- What you should do -
Write out every entry below word for word, leaving nothing out.

══════

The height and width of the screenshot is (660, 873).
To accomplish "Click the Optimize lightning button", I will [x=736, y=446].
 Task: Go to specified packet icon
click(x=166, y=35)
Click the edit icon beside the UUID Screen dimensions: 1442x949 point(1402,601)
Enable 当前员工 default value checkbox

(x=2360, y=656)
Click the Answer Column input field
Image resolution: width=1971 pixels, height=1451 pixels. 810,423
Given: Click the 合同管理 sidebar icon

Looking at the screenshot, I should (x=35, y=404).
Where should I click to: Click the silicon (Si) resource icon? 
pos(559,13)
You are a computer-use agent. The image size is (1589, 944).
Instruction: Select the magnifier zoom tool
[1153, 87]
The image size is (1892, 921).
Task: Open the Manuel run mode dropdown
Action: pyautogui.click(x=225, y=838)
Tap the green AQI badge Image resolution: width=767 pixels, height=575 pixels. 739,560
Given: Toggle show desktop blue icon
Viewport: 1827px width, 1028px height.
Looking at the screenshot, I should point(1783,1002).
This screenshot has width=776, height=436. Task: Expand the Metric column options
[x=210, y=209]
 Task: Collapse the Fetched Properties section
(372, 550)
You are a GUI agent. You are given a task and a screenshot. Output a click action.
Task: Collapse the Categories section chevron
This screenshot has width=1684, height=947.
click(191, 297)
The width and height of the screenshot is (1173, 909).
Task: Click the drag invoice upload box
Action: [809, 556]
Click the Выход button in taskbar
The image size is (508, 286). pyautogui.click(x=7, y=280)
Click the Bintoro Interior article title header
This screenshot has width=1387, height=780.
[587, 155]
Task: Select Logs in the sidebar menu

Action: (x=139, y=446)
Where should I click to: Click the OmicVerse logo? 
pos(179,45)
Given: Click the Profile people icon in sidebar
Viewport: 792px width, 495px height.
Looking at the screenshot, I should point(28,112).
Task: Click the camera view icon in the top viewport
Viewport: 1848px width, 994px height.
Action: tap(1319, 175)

══════

- Completed exercise -
The height and width of the screenshot is (660, 873).
To accomplish "Click the Optimize lightning button", I will [x=736, y=446].
 Task: Go to specified packet icon
click(x=166, y=35)
Click the edit icon beside the UUID Screen dimensions: 1442x949 point(1402,601)
Enable 当前员工 default value checkbox

(x=2360, y=656)
Click the Answer Column input field
Image resolution: width=1971 pixels, height=1451 pixels. 810,423
Given: Click the 合同管理 sidebar icon

Looking at the screenshot, I should (x=35, y=404).
Where should I click to: Click the silicon (Si) resource icon? 
pos(559,13)
You are a computer-use agent. The image size is (1589, 944).
Instruction: Select the magnifier zoom tool
[1153, 87]
The image size is (1892, 921).
Task: Open the Manuel run mode dropdown
Action: pyautogui.click(x=225, y=838)
Tap the green AQI badge Image resolution: width=767 pixels, height=575 pixels. 739,560
Given: Toggle show desktop blue icon
Viewport: 1827px width, 1028px height.
Looking at the screenshot, I should point(1783,1002).
This screenshot has width=776, height=436. Task: Expand the Metric column options
[x=210, y=209]
 Task: Collapse the Fetched Properties section
(372, 550)
You are a GUI agent. You are given a task and a screenshot. Output a click action.
Task: Collapse the Categories section chevron
This screenshot has width=1684, height=947.
click(191, 297)
The width and height of the screenshot is (1173, 909).
Task: Click the drag invoice upload box
Action: [809, 556]
Click the Выход button in taskbar
The image size is (508, 286). pyautogui.click(x=7, y=280)
Click the Bintoro Interior article title header
This screenshot has width=1387, height=780.
[587, 155]
Task: Select Logs in the sidebar menu

Action: (x=139, y=446)
Where should I click to: Click the OmicVerse logo? 
pos(179,45)
Given: Click the Profile people icon in sidebar
Viewport: 792px width, 495px height.
Looking at the screenshot, I should point(28,112).
Task: Click the camera view icon in the top viewport
Viewport: 1848px width, 994px height.
Action: tap(1319, 175)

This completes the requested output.